Task brief
Make an exact copy of every entry, leaving the pictures out.
---- Entries shown
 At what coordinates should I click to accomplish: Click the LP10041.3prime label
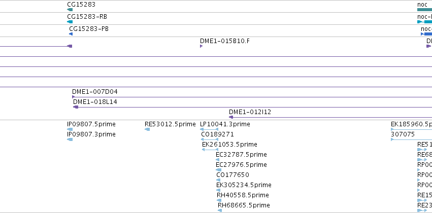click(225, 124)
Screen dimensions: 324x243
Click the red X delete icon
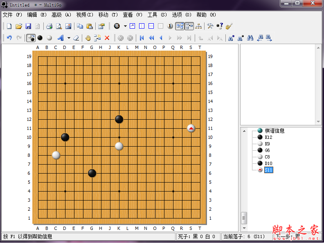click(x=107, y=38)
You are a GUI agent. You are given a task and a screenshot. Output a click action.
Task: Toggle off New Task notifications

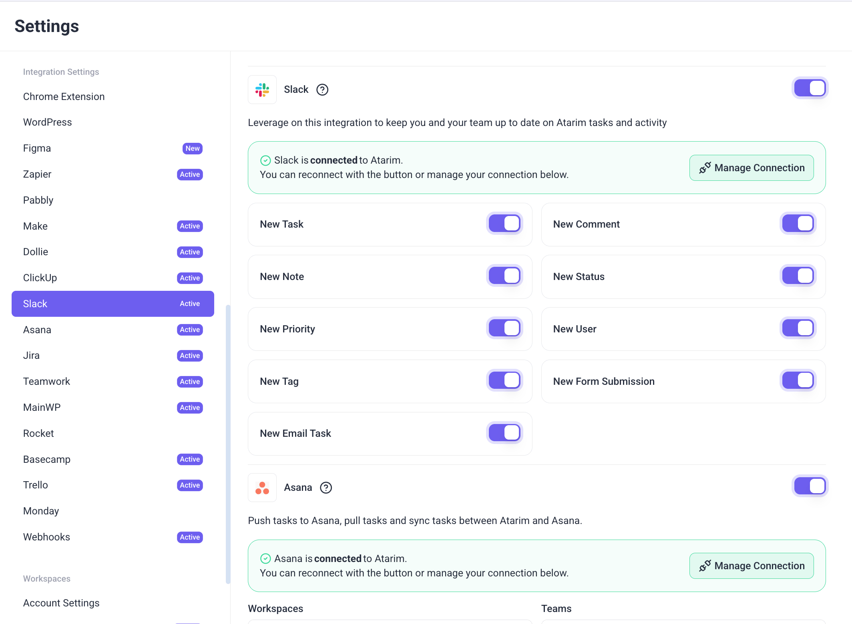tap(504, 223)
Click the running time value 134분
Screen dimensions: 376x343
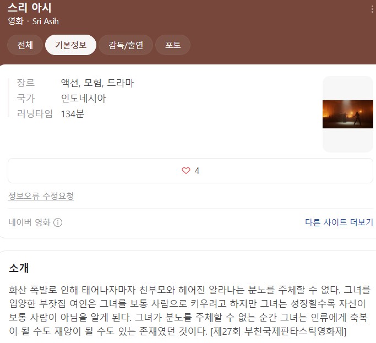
--------
Answer box
 At what coordinates should I click to accomplish: Click the LP10041.3prime label
click(225, 124)
Screen dimensions: 324x243
Click the red X delete icon
click(x=107, y=38)
You are a GUI agent. You are given a task and a screenshot. Output a click action.
Task: Toggle off New Task notifications

tap(504, 223)
Click the running time value 134분
Screen dimensions: 376x343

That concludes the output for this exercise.